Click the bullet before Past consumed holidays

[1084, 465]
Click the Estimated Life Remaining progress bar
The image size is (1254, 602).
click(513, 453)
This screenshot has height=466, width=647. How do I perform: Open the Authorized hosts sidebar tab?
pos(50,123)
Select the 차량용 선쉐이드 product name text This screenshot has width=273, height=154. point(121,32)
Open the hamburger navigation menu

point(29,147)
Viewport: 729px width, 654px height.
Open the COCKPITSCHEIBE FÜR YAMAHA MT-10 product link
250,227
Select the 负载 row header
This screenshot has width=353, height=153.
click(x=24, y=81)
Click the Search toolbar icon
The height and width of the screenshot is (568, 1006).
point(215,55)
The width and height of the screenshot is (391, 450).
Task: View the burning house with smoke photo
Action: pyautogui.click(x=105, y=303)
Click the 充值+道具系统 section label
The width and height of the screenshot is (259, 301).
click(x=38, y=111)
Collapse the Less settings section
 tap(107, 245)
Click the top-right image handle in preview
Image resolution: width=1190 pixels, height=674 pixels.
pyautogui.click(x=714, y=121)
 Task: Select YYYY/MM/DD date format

◆ **EXERCISE GOAL**
The material must be transcribed exactly, down to the last line.

◆ **RESPONSE TO THIS TASK**
Click the bullet before Past consumed holidays

[1084, 465]
Click the Estimated Life Remaining progress bar
The image size is (1254, 602).
click(513, 453)
This screenshot has height=466, width=647. How do I perform: Open the Authorized hosts sidebar tab?
pos(50,123)
Select the 차량용 선쉐이드 product name text This screenshot has width=273, height=154. point(121,32)
Open the hamburger navigation menu

point(29,147)
Viewport: 729px width, 654px height.
Open the COCKPITSCHEIBE FÜR YAMAHA MT-10 product link
250,227
Select the 负载 row header
This screenshot has width=353, height=153.
click(x=24, y=81)
Click the Search toolbar icon
The height and width of the screenshot is (568, 1006).
point(215,55)
The width and height of the screenshot is (391, 450).
Task: View the burning house with smoke photo
Action: pyautogui.click(x=105, y=303)
Click the 充值+道具系统 section label
The width and height of the screenshot is (259, 301).
click(x=38, y=111)
Collapse the Less settings section
 tap(107, 245)
Click the top-right image handle in preview
Image resolution: width=1190 pixels, height=674 pixels.
pyautogui.click(x=714, y=121)
 Task: Select YYYY/MM/DD date format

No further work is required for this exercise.